## REQUEST:
Write out every item below verbatim, reproducing each line without alteration.

* * *

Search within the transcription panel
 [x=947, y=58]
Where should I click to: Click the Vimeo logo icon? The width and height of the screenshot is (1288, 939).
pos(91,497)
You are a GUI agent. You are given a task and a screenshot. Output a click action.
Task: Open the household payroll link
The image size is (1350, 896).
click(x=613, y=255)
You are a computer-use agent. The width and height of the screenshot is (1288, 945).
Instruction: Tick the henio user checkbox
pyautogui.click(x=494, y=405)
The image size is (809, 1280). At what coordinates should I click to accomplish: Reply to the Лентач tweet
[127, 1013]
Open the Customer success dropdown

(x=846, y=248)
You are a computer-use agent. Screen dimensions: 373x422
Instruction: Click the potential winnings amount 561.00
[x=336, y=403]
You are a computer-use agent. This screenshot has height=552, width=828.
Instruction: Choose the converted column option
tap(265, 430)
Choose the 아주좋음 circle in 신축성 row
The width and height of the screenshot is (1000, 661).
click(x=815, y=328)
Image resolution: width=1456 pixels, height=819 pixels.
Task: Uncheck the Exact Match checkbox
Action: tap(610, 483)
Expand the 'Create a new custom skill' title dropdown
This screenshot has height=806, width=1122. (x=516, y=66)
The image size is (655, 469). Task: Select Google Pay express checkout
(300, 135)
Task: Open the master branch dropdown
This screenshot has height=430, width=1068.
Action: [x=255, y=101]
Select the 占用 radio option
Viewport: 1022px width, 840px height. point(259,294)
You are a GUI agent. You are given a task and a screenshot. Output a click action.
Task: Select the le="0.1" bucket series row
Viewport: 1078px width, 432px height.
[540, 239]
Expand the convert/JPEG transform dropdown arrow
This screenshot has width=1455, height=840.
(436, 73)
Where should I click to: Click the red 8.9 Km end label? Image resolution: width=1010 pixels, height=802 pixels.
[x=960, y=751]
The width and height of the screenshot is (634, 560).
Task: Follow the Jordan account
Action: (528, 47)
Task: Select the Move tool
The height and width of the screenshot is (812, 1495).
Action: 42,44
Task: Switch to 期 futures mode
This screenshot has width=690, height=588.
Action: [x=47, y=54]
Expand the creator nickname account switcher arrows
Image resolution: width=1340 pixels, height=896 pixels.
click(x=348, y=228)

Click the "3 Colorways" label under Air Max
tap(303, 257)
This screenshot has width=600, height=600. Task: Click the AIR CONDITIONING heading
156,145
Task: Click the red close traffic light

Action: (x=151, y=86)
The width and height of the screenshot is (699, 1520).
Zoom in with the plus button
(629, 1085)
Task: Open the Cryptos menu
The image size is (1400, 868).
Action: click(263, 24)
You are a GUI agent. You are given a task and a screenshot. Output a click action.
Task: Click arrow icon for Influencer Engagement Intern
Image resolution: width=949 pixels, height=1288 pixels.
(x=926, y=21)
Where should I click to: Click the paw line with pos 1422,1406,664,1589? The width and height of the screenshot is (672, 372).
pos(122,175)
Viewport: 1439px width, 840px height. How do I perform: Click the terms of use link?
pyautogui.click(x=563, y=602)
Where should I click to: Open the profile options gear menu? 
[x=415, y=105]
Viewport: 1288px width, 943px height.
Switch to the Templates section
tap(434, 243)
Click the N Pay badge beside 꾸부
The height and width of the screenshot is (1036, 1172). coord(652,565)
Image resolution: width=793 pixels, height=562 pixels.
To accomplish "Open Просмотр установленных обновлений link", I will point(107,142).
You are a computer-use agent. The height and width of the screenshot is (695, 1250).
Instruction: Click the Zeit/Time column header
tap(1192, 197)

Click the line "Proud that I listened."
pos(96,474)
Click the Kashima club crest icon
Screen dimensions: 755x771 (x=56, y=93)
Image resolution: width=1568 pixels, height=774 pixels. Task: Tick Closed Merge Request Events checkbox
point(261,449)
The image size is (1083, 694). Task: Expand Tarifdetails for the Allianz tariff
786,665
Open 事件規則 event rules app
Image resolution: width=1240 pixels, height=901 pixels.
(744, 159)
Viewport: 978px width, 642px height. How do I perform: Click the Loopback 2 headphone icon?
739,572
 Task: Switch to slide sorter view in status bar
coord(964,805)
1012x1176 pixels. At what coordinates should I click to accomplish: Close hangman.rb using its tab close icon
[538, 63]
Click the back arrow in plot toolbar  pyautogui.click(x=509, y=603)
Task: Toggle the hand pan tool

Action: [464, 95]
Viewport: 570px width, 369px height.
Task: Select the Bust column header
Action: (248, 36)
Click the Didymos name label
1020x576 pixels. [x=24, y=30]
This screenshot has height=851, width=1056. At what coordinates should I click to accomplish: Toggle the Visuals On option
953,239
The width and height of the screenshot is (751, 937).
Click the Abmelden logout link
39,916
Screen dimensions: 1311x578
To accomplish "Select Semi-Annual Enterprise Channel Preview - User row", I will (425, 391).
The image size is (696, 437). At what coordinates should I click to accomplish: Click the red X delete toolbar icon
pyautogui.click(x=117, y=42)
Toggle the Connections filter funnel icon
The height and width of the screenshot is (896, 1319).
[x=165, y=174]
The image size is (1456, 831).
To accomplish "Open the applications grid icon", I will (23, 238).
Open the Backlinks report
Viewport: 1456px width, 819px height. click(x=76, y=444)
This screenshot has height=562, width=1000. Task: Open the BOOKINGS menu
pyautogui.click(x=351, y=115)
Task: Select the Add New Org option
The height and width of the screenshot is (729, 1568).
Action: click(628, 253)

* * *

## SOLUTION BELOW:
Search within the transcription panel
 [x=947, y=58]
Where should I click to: Click the Vimeo logo icon? The width and height of the screenshot is (1288, 939).
pos(91,497)
You are a GUI agent. You are given a task and a screenshot. Output a click action.
Task: Open the household payroll link
The image size is (1350, 896).
click(x=613, y=255)
You are a computer-use agent. The width and height of the screenshot is (1288, 945).
Instruction: Tick the henio user checkbox
pyautogui.click(x=494, y=405)
The image size is (809, 1280). At what coordinates should I click to accomplish: Reply to the Лентач tweet
[127, 1013]
Open the Customer success dropdown

(x=846, y=248)
You are a computer-use agent. Screen dimensions: 373x422
Instruction: Click the potential winnings amount 561.00
[x=336, y=403]
You are a computer-use agent. This screenshot has height=552, width=828.
Instruction: Choose the converted column option
tap(265, 430)
Choose the 아주좋음 circle in 신축성 row
The width and height of the screenshot is (1000, 661).
click(x=815, y=328)
Image resolution: width=1456 pixels, height=819 pixels.
Task: Uncheck the Exact Match checkbox
Action: tap(610, 483)
Expand the 'Create a new custom skill' title dropdown
This screenshot has height=806, width=1122. (x=516, y=66)
The image size is (655, 469). Task: Select Google Pay express checkout
(300, 135)
Task: Open the master branch dropdown
This screenshot has height=430, width=1068.
Action: [x=255, y=101]
Select the 占用 radio option
Viewport: 1022px width, 840px height. point(259,294)
You are a GUI agent. You are given a task and a screenshot. Output a click action.
Task: Select the le="0.1" bucket series row
Viewport: 1078px width, 432px height.
[540, 239]
Expand the convert/JPEG transform dropdown arrow
This screenshot has width=1455, height=840.
(436, 73)
Where should I click to: Click the red 8.9 Km end label? Image resolution: width=1010 pixels, height=802 pixels.
[x=960, y=751]
The width and height of the screenshot is (634, 560).
Task: Follow the Jordan account
Action: (528, 47)
Task: Select the Move tool
The height and width of the screenshot is (812, 1495).
Action: 42,44
Task: Switch to 期 futures mode
This screenshot has width=690, height=588.
Action: [x=47, y=54]
Expand the creator nickname account switcher arrows
Image resolution: width=1340 pixels, height=896 pixels.
click(x=348, y=228)

Click the "3 Colorways" label under Air Max
tap(303, 257)
This screenshot has width=600, height=600. Task: Click the AIR CONDITIONING heading
156,145
Task: Click the red close traffic light

Action: (x=151, y=86)
The width and height of the screenshot is (699, 1520).
Zoom in with the plus button
(629, 1085)
Task: Open the Cryptos menu
The image size is (1400, 868).
Action: click(263, 24)
You are a GUI agent. You are given a task and a screenshot. Output a click action.
Task: Click arrow icon for Influencer Engagement Intern
Image resolution: width=949 pixels, height=1288 pixels.
(x=926, y=21)
Where should I click to: Click the paw line with pos 1422,1406,664,1589? The width and height of the screenshot is (672, 372).
pos(122,175)
Viewport: 1439px width, 840px height. How do I perform: Click the terms of use link?
pyautogui.click(x=563, y=602)
Where should I click to: Open the profile options gear menu? 
[x=415, y=105]
Viewport: 1288px width, 943px height.
Switch to the Templates section
tap(434, 243)
Click the N Pay badge beside 꾸부
The height and width of the screenshot is (1036, 1172). coord(652,565)
Image resolution: width=793 pixels, height=562 pixels.
To accomplish "Open Просмотр установленных обновлений link", I will point(107,142).
You are a computer-use agent. The height and width of the screenshot is (695, 1250).
Instruction: Click the Zeit/Time column header
tap(1192, 197)

Click the line "Proud that I listened."
pos(96,474)
Click the Kashima club crest icon
Screen dimensions: 755x771 (x=56, y=93)
Image resolution: width=1568 pixels, height=774 pixels. Task: Tick Closed Merge Request Events checkbox
point(261,449)
The image size is (1083, 694). Task: Expand Tarifdetails for the Allianz tariff
786,665
Open 事件規則 event rules app
Image resolution: width=1240 pixels, height=901 pixels.
(744, 159)
Viewport: 978px width, 642px height. How do I perform: Click the Loopback 2 headphone icon?
739,572
 Task: Switch to slide sorter view in status bar
coord(964,805)
1012x1176 pixels. At what coordinates should I click to accomplish: Close hangman.rb using its tab close icon
[538, 63]
Click the back arrow in plot toolbar  pyautogui.click(x=509, y=603)
Task: Toggle the hand pan tool

Action: [464, 95]
Viewport: 570px width, 369px height.
Task: Select the Bust column header
Action: (248, 36)
Click the Didymos name label
1020x576 pixels. [x=24, y=30]
This screenshot has height=851, width=1056. At what coordinates should I click to accomplish: Toggle the Visuals On option
953,239
The width and height of the screenshot is (751, 937).
Click the Abmelden logout link
39,916
Screen dimensions: 1311x578
To accomplish "Select Semi-Annual Enterprise Channel Preview - User row", I will (425, 391).
The image size is (696, 437). At what coordinates should I click to accomplish: Click the red X delete toolbar icon
pyautogui.click(x=117, y=42)
Toggle the Connections filter funnel icon
The height and width of the screenshot is (896, 1319).
[x=165, y=174]
The image size is (1456, 831).
To accomplish "Open the applications grid icon", I will (23, 238).
Open the Backlinks report
Viewport: 1456px width, 819px height. click(x=76, y=444)
This screenshot has height=562, width=1000. Task: Open the BOOKINGS menu
pyautogui.click(x=351, y=115)
Task: Select the Add New Org option
The height and width of the screenshot is (729, 1568).
Action: click(628, 253)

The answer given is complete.